Obama, India’s leader seek to reinvigorate ties

President Barack Obama is hosting Indian Prime Minister Manmohan Singh for talks on trade and security, offering a chance to inject new life into the partnership amid concerns that relations have stagnated.

The leaders of the world’s two largest democracies were meeting on Friday at the White House, where they were expected to firm-up plans for moving forward on defence and civil nuclear agreements. US efforts to counter China’s growing influence and the tenuous situation in Afghanistan will be strong undertones, even if the leaders don’t address them explicitly in public.

Economic co-operation and clean-energy initiatives also were on the agenda, the White House said. Singh may also press President Obama on concerns about how India’s high-skilled workers would be affected by immigration legislation pending in Congress.

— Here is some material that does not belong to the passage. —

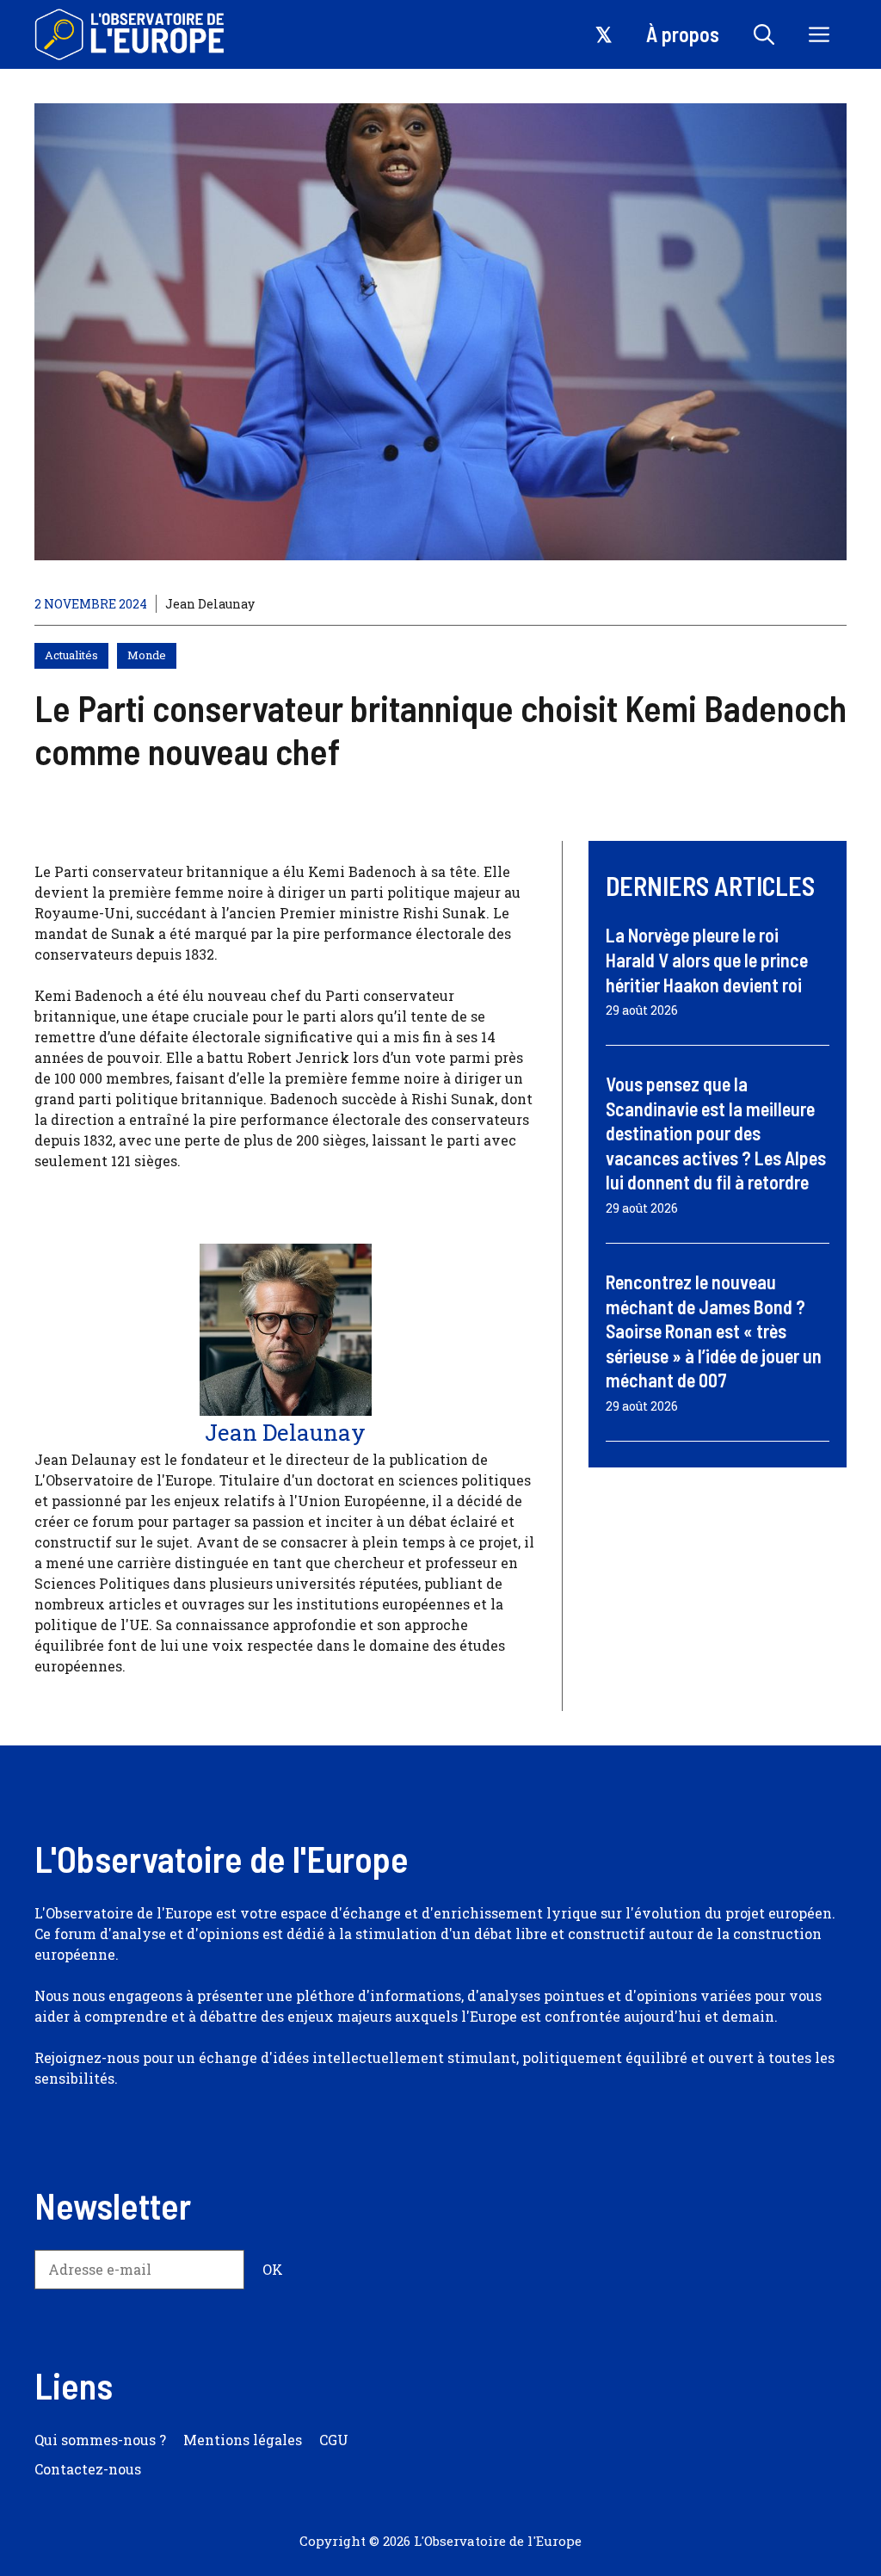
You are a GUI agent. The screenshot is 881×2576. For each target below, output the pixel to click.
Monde (146, 655)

A frequent exchange of official visits has characterised the close relationship between the two countries. Singh visited Washington in 2009, and Obama travelled to India a year later. Vice-President Joe Biden, who will attend the meeting on Friday, recently spent four days in India, where he met with Singh and emphasised the benefits of increased trade.

“There’s a bipartisan sense in Washington that India ... occupies potentially a very important role – not least because it stands next to China.”
Former State Department official Daniel Markey

A landmark agreement on civil nuclear technology forged between Singh and former president Bush has failed to yield the immediate economic benefits some had hoped. There’s been disappointment that military trade and economic reforms haven’t progressed quickly enough either.

Both nations see a close partnership as key to their own interests.

“There’s a bipartisan sense in Washington that India, being a large, growing Asian democracy, occupies potentially a very important role – not least because it stands next to China,” said Daniel Markey, a former State Department official and South Asia expert at the Council on Foreign Relations. “It could be an Asia giant to counter some of China’s influence in the world.”

India may also be seeking assurances about war-torn Afghanistan, where New Delhi is concerned the Taliban may fill the power vacuum created by the withdrawal of US troops. Chief among India’s concerns is the role its neighbour and rival, Pakistan, will play in influencing Afghanistan’s future.

Although Singh and Pakistani Prime Minister Nawaz Sharif are working toward warmer relations, violence along the disputed Kashmir border threatens to undermine progress between the two nuclear-armed countries.

Ahead of Obama’s meeting with Singh, the White House announced on Wednesday that Obama will meet with Sharif next month in Washington.